По-настоящему горевал и сожалел о моем отъезде Назаровский, с которым мы не теряли связь до самой его кончины. Да ещё Саша Граевский. Остальные, пребывая в пьяном угаре, даже и не заметили, что я уехал, а некоторые и вздохнули с облегчением. Уж очень я их костерил и был для них как бревно в глазу.
Вот после литературных курсов-то и моего переезда в Пермь у меня и состоялся тот разговор с Клавдией Васильевной, о котором упоминает Рябинин в своей книге.
Видимо, тоскуя в одиночестве по людям и творческой среде, Клавдия Васильевна пришла в Союз, уже объединённый с домом журналистов, а там многолюдье, шум, дым и кто здоровался со своей литературной мамой, а кто и мимо пробегал, не заметив её. Я подошёл, обнял потерянно к стене жмущуюся и несколько подрастерявшуюся женщину, поцеловал её в щёку, чего прежде никогда не делал, отвёл её за руку к дивану, сел рядом и мы с нею проговорили с полчаса.
Я работал над первым вариантом — всего их будет восемь — «Пастуха и пастушки», весь был в этой во мне кипящей повести и рассказал о ней Клавдии Васильевне.
«Делайте, обязательно делайте.
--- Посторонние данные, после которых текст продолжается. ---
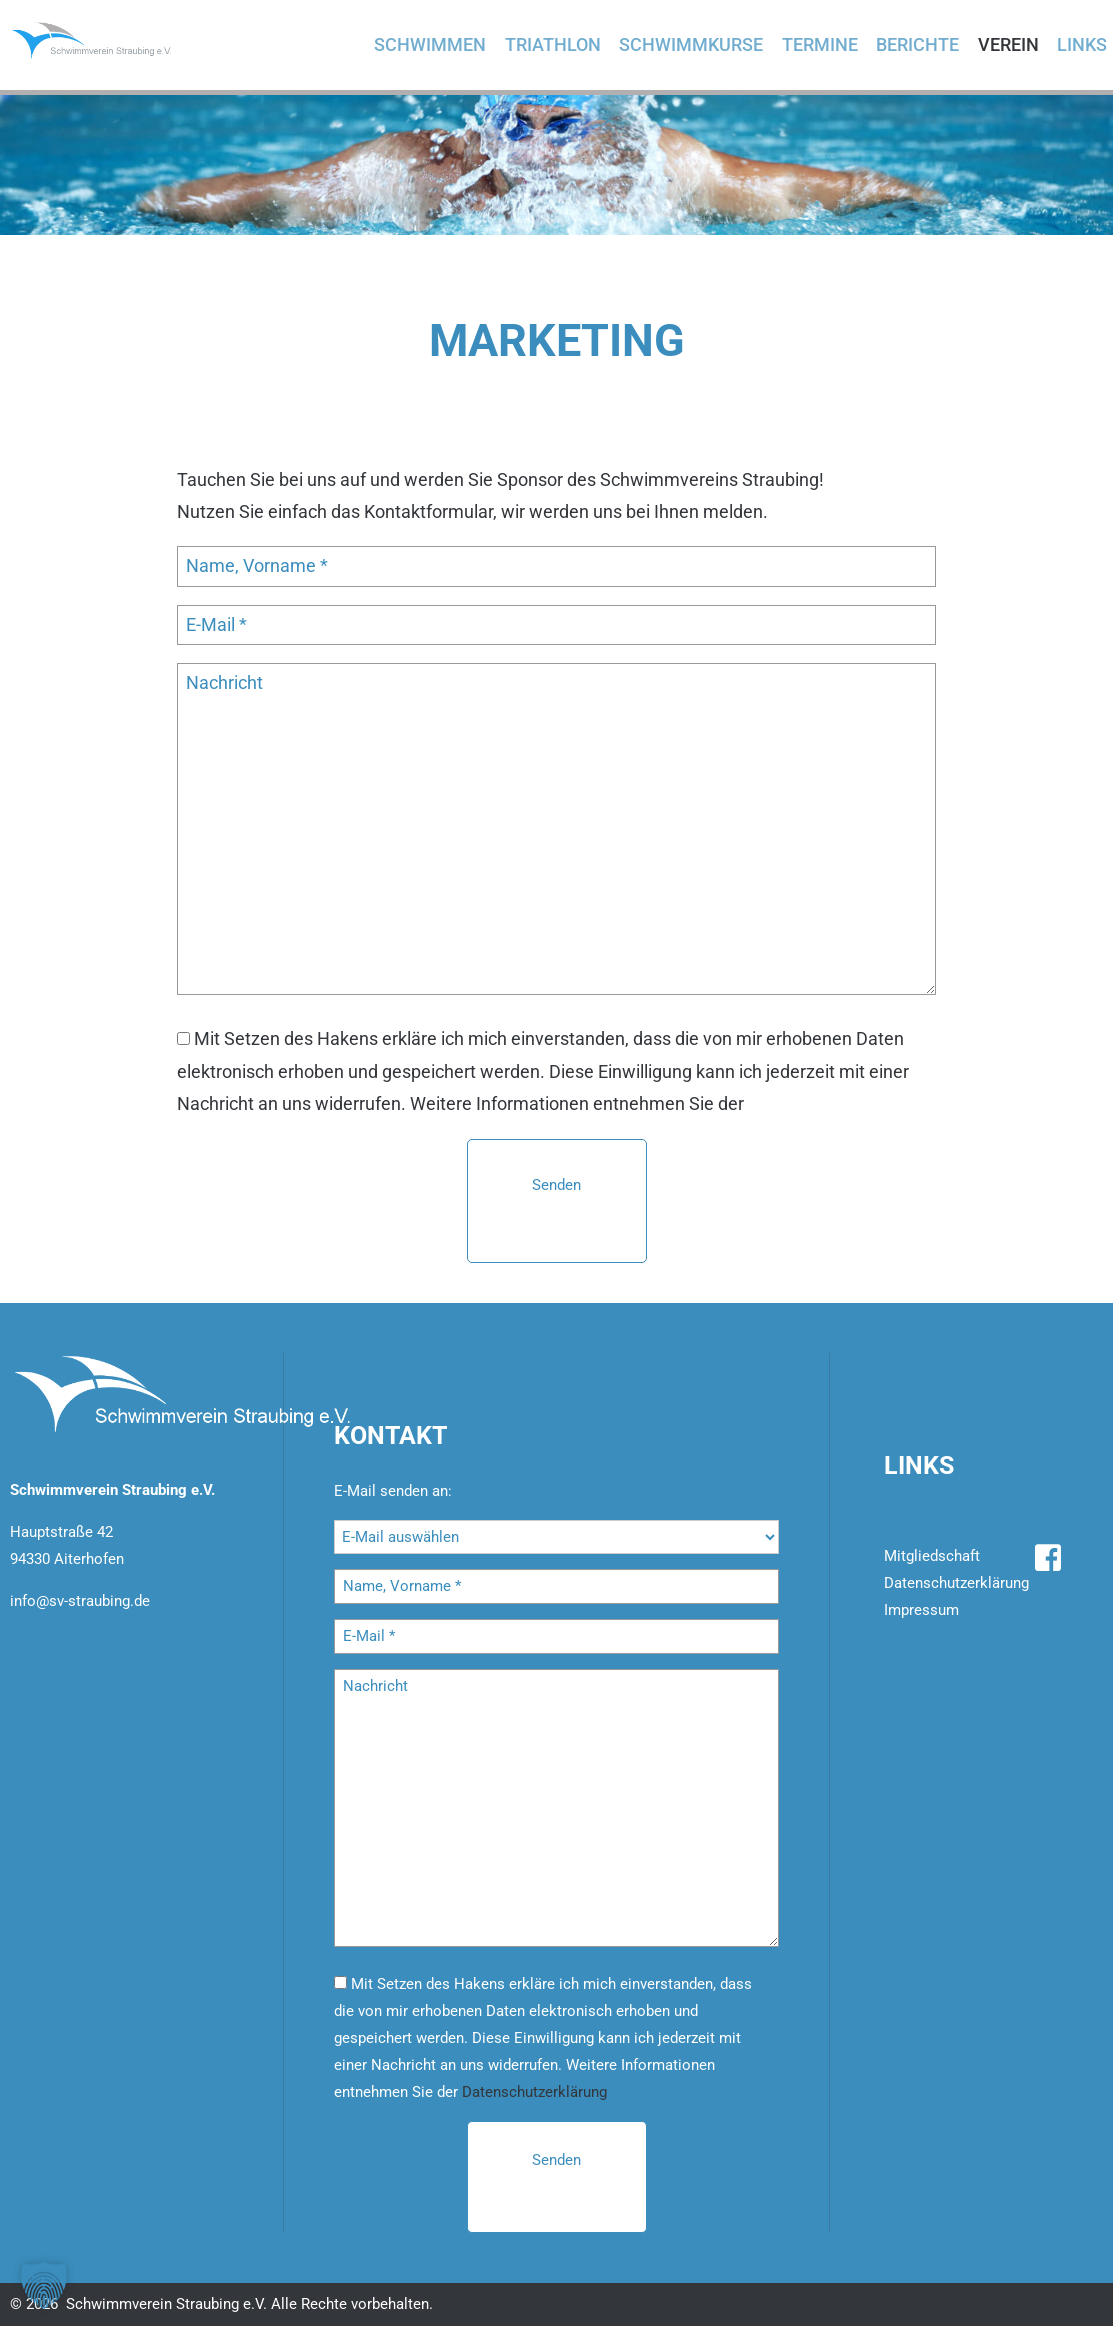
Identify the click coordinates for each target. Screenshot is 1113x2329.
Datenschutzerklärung (836, 1106)
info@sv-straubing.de (80, 1604)
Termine (825, 45)
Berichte (920, 45)
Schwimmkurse (699, 45)
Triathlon (563, 45)
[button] (44, 2285)
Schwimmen (443, 45)
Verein (1008, 45)
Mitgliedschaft (932, 1559)
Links (1080, 45)
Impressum (921, 1613)
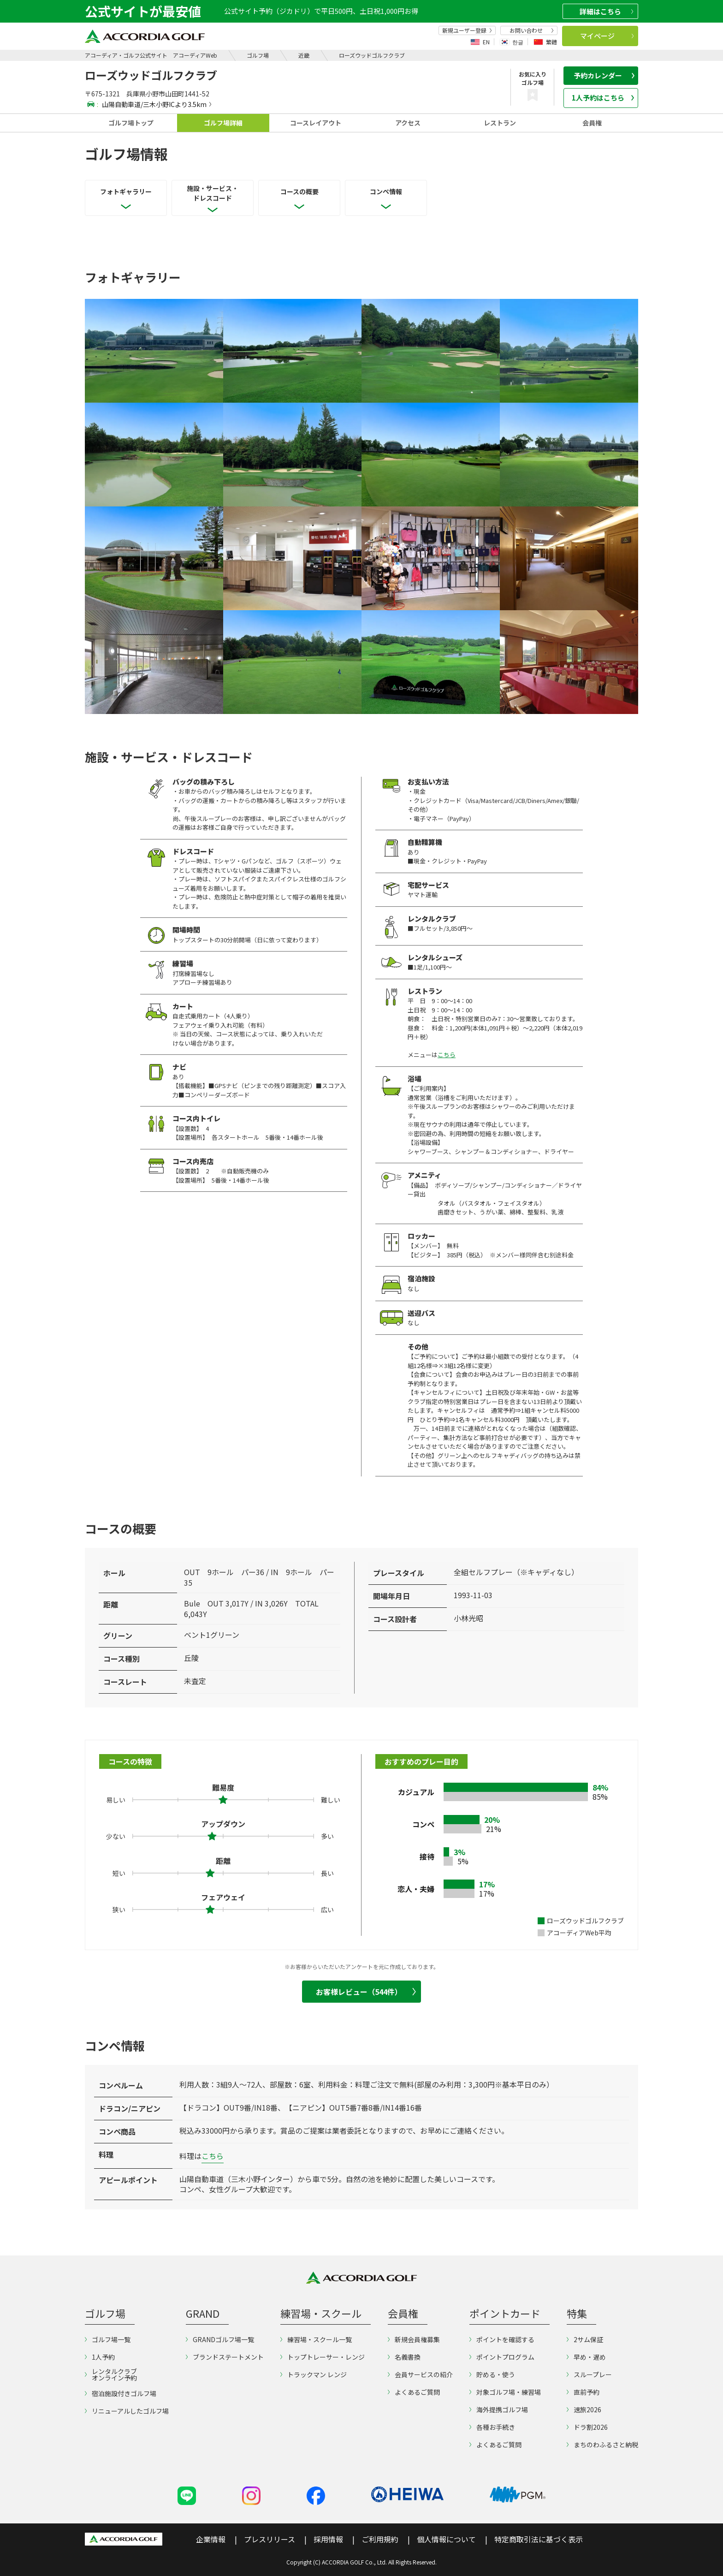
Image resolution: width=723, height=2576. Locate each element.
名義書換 (404, 2357)
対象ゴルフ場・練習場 (505, 2392)
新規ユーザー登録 (467, 30)
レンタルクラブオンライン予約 (111, 2374)
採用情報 (328, 2539)
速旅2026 (584, 2409)
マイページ (607, 36)
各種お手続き (492, 2427)
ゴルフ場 (258, 55)
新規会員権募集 (414, 2339)
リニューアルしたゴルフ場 (127, 2411)
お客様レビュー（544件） (366, 1991)
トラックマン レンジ (313, 2374)
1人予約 (100, 2357)
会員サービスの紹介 (420, 2374)
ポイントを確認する (501, 2339)
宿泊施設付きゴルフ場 (120, 2393)
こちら (447, 1054)
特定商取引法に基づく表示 (538, 2539)
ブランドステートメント (225, 2357)
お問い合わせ (532, 30)
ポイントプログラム (501, 2357)
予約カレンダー (604, 75)
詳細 (606, 11)
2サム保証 (585, 2339)
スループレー (589, 2374)
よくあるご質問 (414, 2392)
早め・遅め (586, 2357)
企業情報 (210, 2539)
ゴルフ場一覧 (107, 2339)
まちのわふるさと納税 (602, 2444)
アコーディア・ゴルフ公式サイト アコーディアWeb (151, 55)
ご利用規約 (380, 2539)
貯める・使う (492, 2374)
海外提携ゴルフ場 (498, 2409)
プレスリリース (269, 2539)
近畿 (303, 55)
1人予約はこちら (603, 97)
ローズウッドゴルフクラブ (372, 55)
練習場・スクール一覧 (316, 2339)
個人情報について (446, 2539)
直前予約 (583, 2392)
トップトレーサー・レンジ (322, 2357)
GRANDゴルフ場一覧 (220, 2339)
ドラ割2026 (587, 2427)
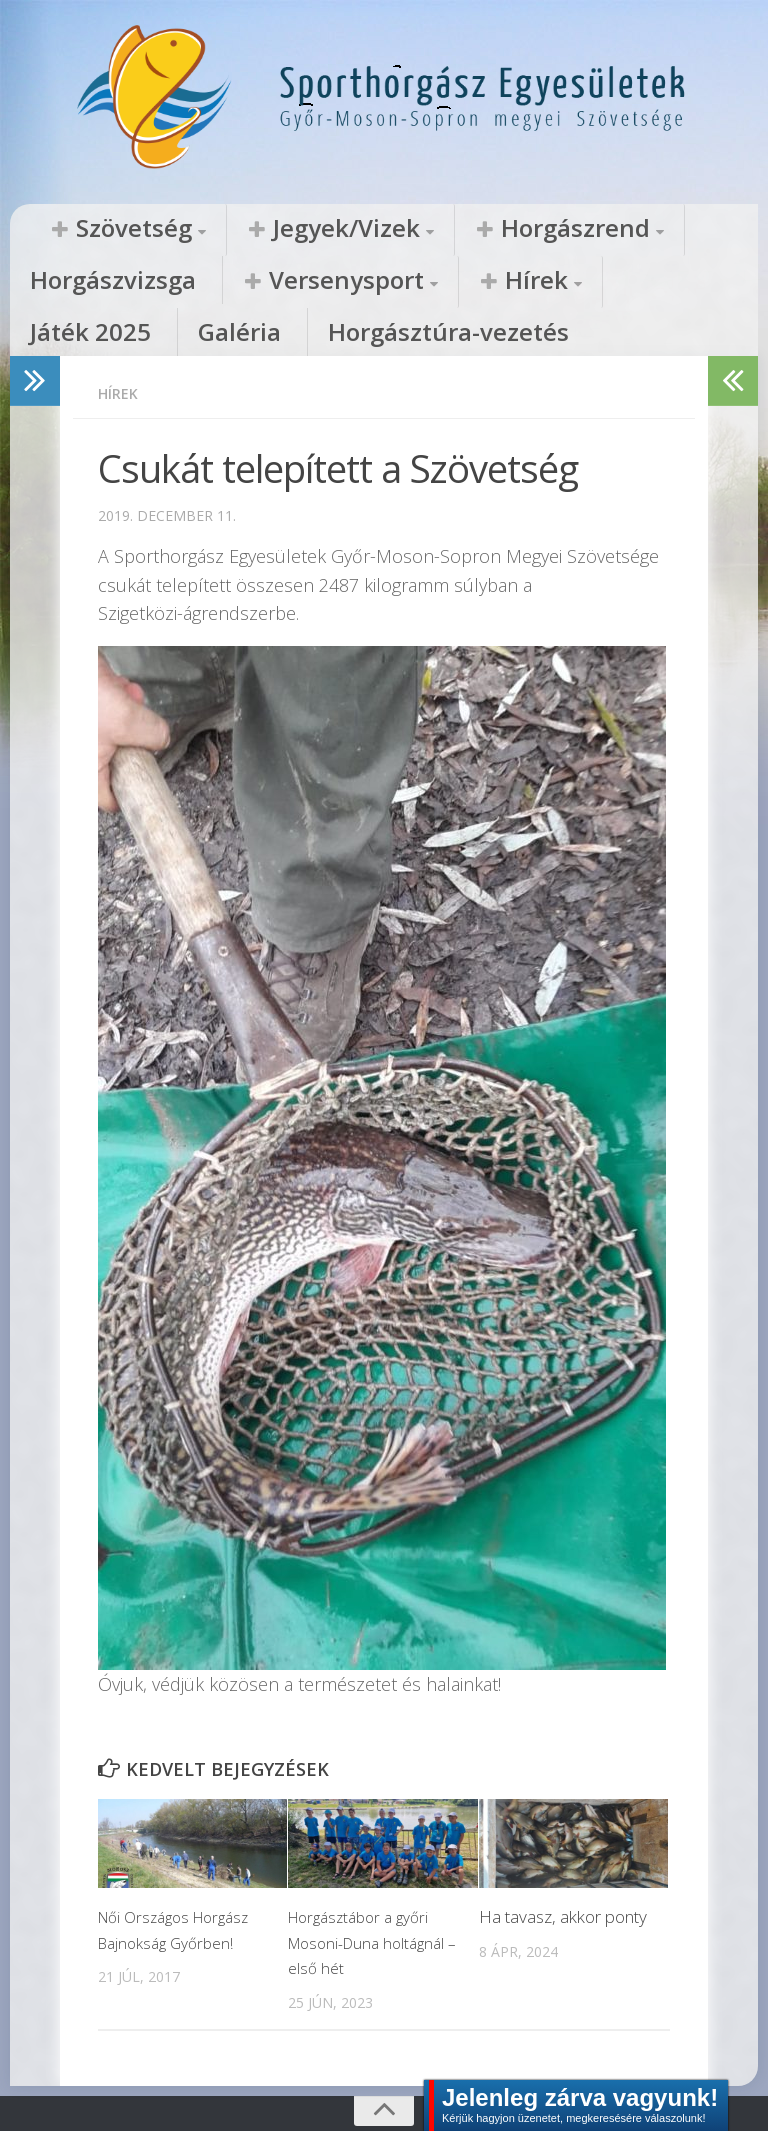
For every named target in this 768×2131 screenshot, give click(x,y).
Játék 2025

Тот рассказ, с которым вы справились вопреки моим опасениям, убеждает в том, что у вас получится и эта сложная вещь. Ну, я пошла», — довольная мной и собой (помогла человеку, хотя бы советом — такое уж назначение ей было от Бога) и на сборище не осталась, после которого, конечно же, намечалась пьянка — гремя бутылками, молодые ребята таскали ящики, молодые письменники Прикамья были уже навеселе, взвинчены, громкоголосы.
Я прожил на Вологодчине в уважении и почёте десять плодотворных лет и на родину, домой, вернулся «на белом коне», иначе сюда и нельзя было возвращаться, здесь тоже шёл затяжной провинциальный бой, и лютая посредственность с помощью крепкого, беспощадного крайкомовского руководства беспощадно давила всё талантливое и живое. Мне с уже утвердившимся авторитетом удалось переменить климат и творческую дремучесть сибирского города. Удалось в родном селе помочь построить сельскую библиотеку, лучшую В России; удалось выхлопотать и настоять, чтобы в селе была построена церковь; удалось остановить лесосплав на родной реке — Мане; нынче удалось издать в Сибири полное, пятнадцатитомное собрание сочинений и сделать для края много, что зачтётся перед Богом.